Since then, the project has expanded to other institutions and medical specialties and to more than 5 million patients.
The grants, by Cambia Health Foundation, the Gordon and Betty Moore Foundation, Peterson Center on Healthcare and the Robert Wood Johnson Foundation, will enable OpenNotes to expand as much as tenfold over the next three years.
“Our goal is basically to make fully transparent medical records the standard of care across the country,” says Dr. Tom Delbanco, OpenNotes co-founder, who is a primary care doctor at Beth Israel Deaconess and a professor of medicine at Harvard University. The project works with providers, patient groups and electronic health record vendors, among others, to encourage the use of OpenNotes, and evaluates the impact of OpenNotes on health outcomes and costs.
In addition to improving communication between patients and their providers, some research suggests OpenNotes may improve patients’ ability to stick with their medication regimens, called medication adherence.
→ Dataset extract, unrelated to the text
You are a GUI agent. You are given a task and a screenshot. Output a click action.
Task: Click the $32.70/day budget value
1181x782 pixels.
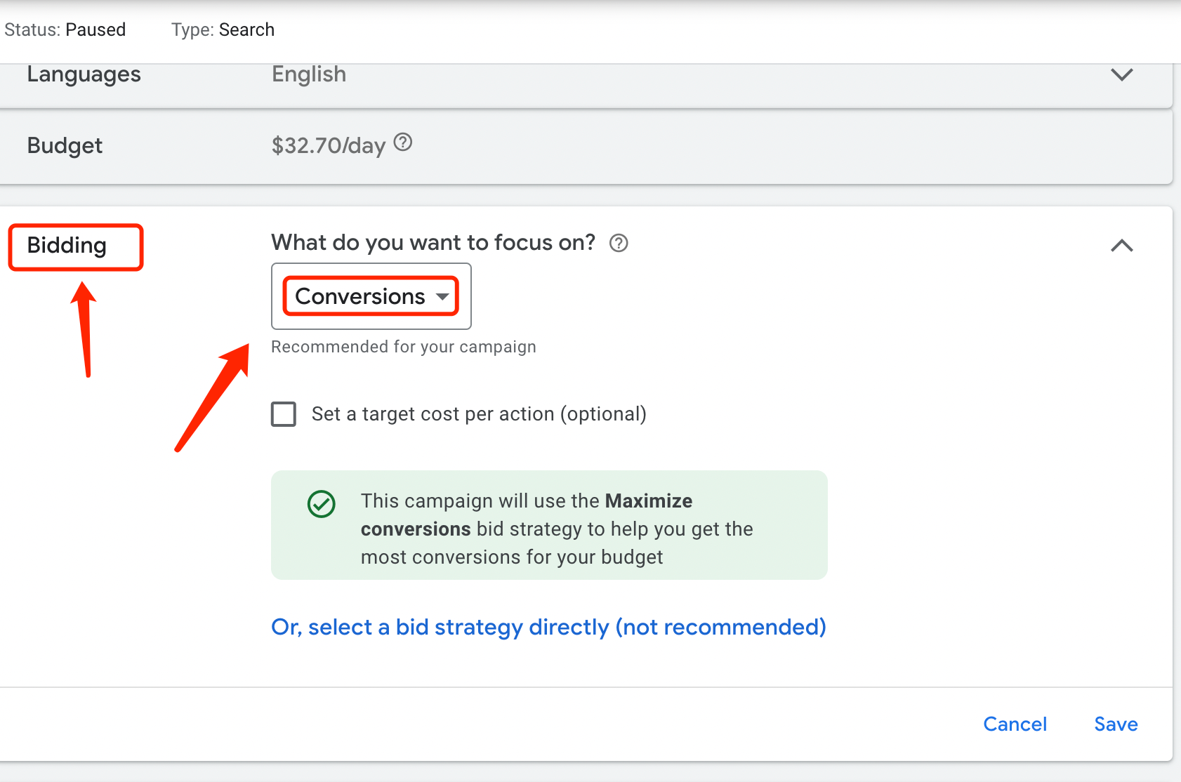click(327, 145)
A study published this fall in the Journal of Medical Internet Research found that 80 percent of primary care patients at Geisinger Health System who participated in OpenNotes took their blood pressure medication as prescribed compared with 75 percent of patients who didn’t have access to their doctor’s notes. There was no difference, however, in patients’ adherence to cholesterol lowering drugs.
Despite participants’ general enthusiasm for the project, it’s not a slam dunk for doctors, says Delbanco. Institutions vary in how they implement it. Some make clinician participation voluntary while others mandate it.
But every time they introduce the program to a new institution, “we can almost predict that there will be one group that will be recalcitrant,” Delbanco says, whether it’s the urologists or the oncologists, primary care physicians or another group.
Patients generally love the program straight off, but with doctors, Delbanco says, “It’s a little bit like oysters, an acquired taste.”